=== Instructions to follow ===
In the entries below, find each line with the string "computer" and copy it.

Saved data entries
*** Block opens ***
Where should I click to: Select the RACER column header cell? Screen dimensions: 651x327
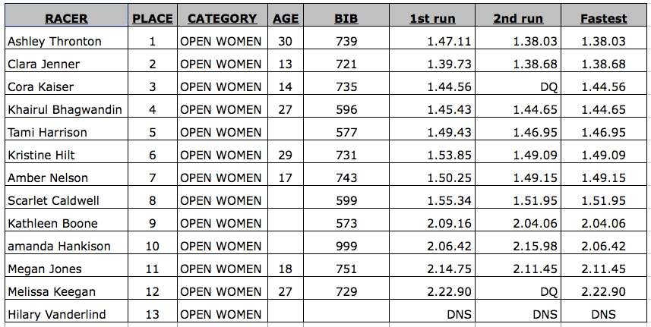click(x=66, y=16)
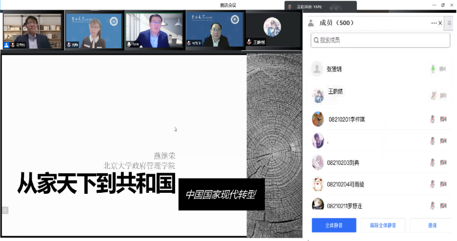Click 张贤明's green microphone icon

pyautogui.click(x=432, y=69)
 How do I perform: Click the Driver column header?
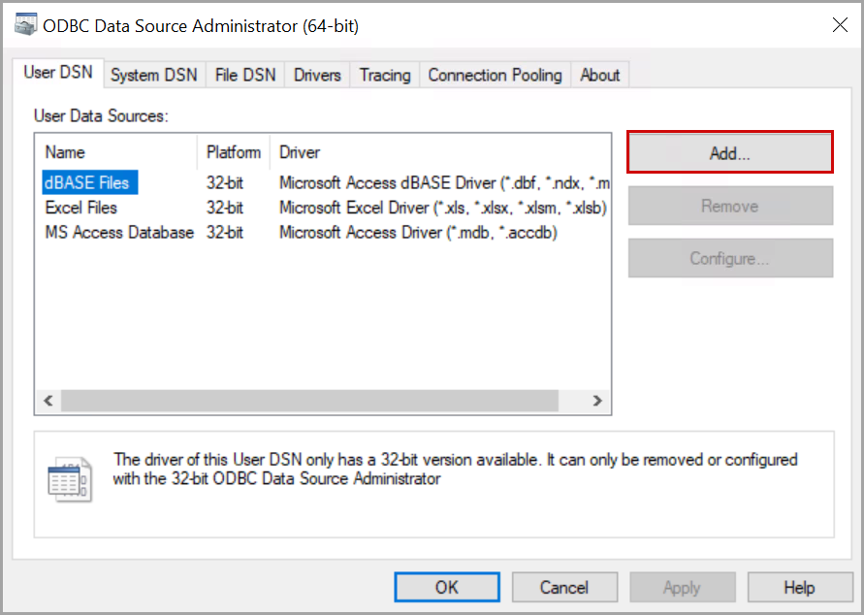pyautogui.click(x=300, y=152)
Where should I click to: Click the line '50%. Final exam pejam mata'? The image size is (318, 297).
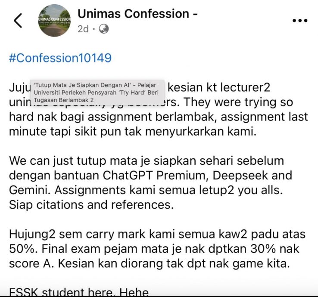pos(154,249)
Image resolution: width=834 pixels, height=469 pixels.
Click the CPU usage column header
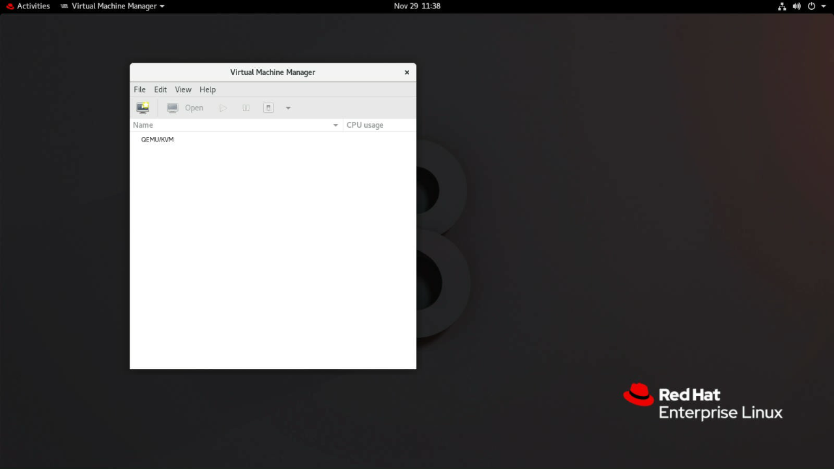(x=365, y=125)

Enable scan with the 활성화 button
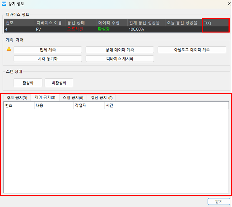[x=28, y=83]
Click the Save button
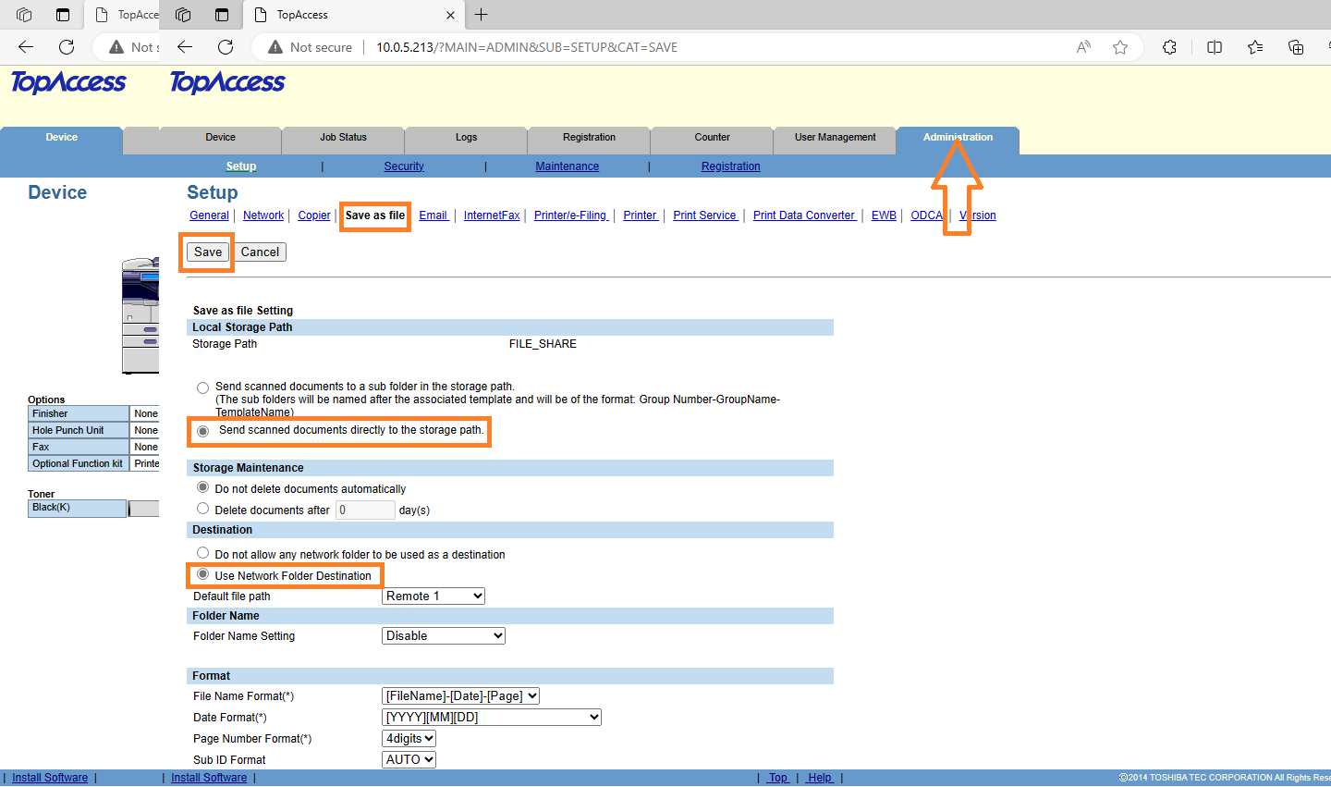The width and height of the screenshot is (1331, 787). pos(208,252)
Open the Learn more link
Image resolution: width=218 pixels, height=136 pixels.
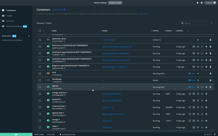click(144, 14)
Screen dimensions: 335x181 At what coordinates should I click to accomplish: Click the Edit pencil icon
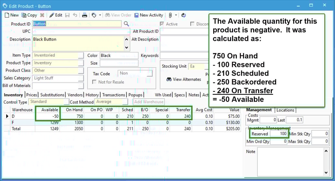[52, 15]
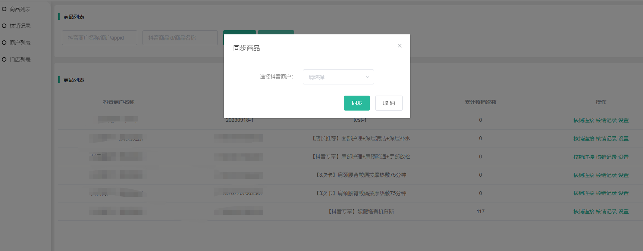Click the circle icon beside 商品列表 in the sidebar

pos(4,9)
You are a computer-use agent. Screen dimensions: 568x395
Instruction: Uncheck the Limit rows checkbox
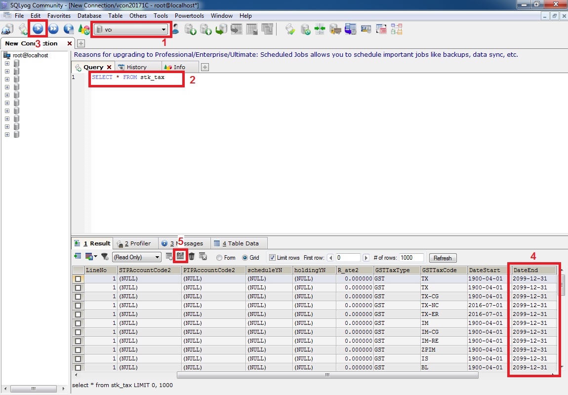click(272, 258)
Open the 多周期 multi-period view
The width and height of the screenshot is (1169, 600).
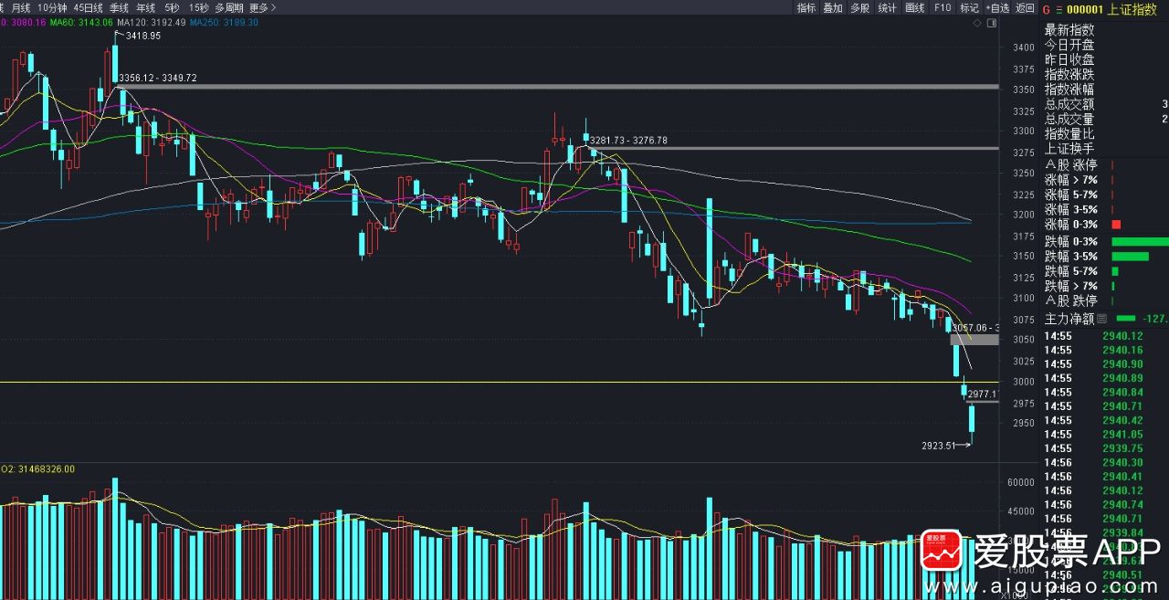(x=228, y=7)
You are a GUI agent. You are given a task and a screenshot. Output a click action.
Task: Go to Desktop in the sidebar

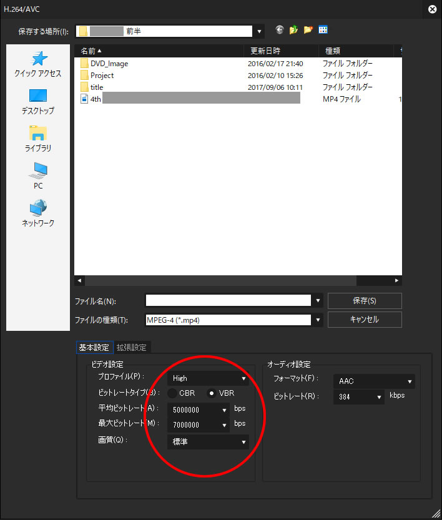click(38, 102)
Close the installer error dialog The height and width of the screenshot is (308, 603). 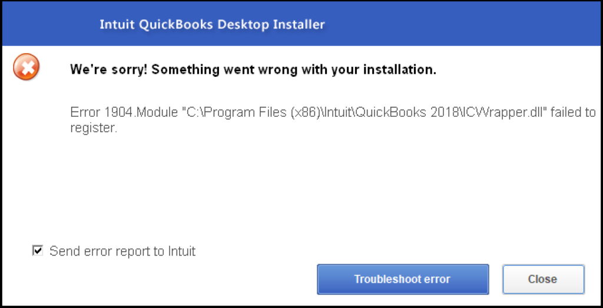(542, 279)
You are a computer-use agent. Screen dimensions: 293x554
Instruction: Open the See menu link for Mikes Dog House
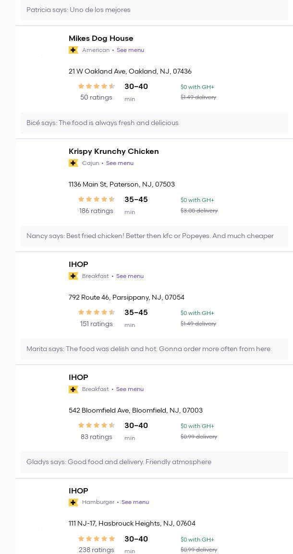[x=130, y=50]
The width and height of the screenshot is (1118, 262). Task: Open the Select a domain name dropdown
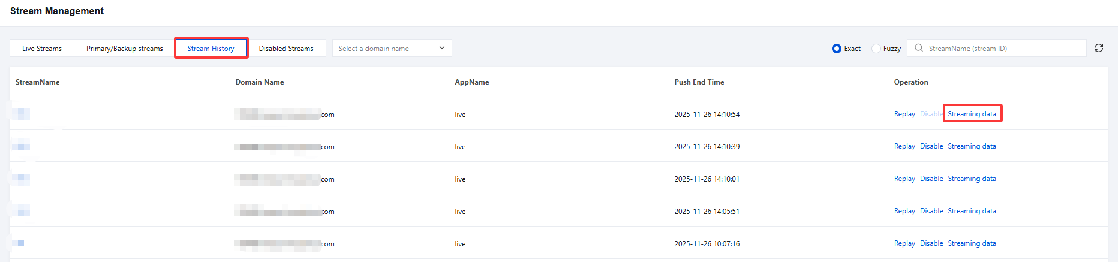(x=384, y=49)
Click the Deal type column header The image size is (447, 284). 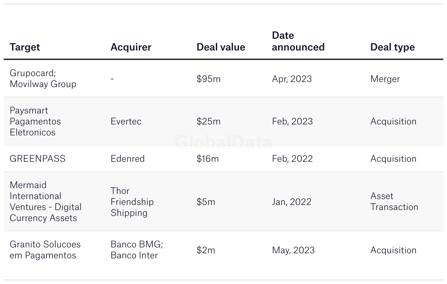(x=392, y=47)
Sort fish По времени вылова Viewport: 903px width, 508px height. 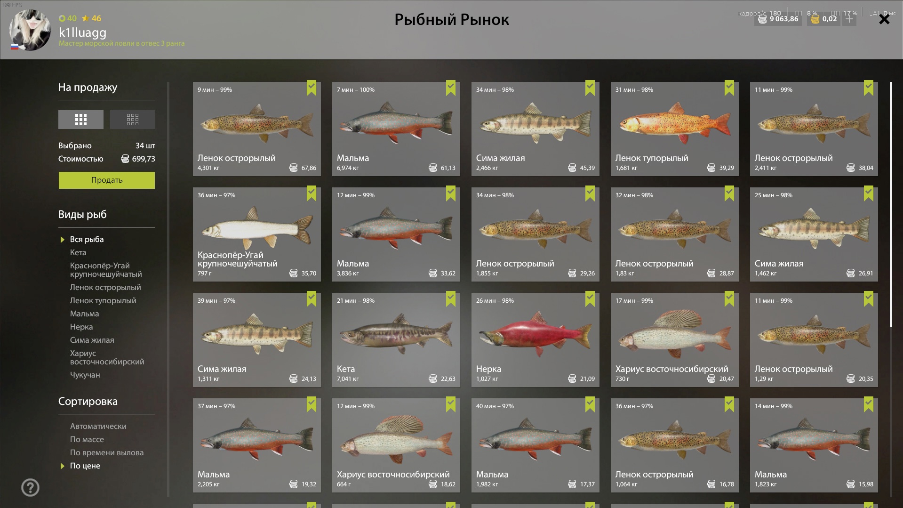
*** Block closes ***
=== Exercise answer ===
You are a computer-use agent. Screen dimensions: 568x395
You are a computer-use agent. Screen dimensions: 293x554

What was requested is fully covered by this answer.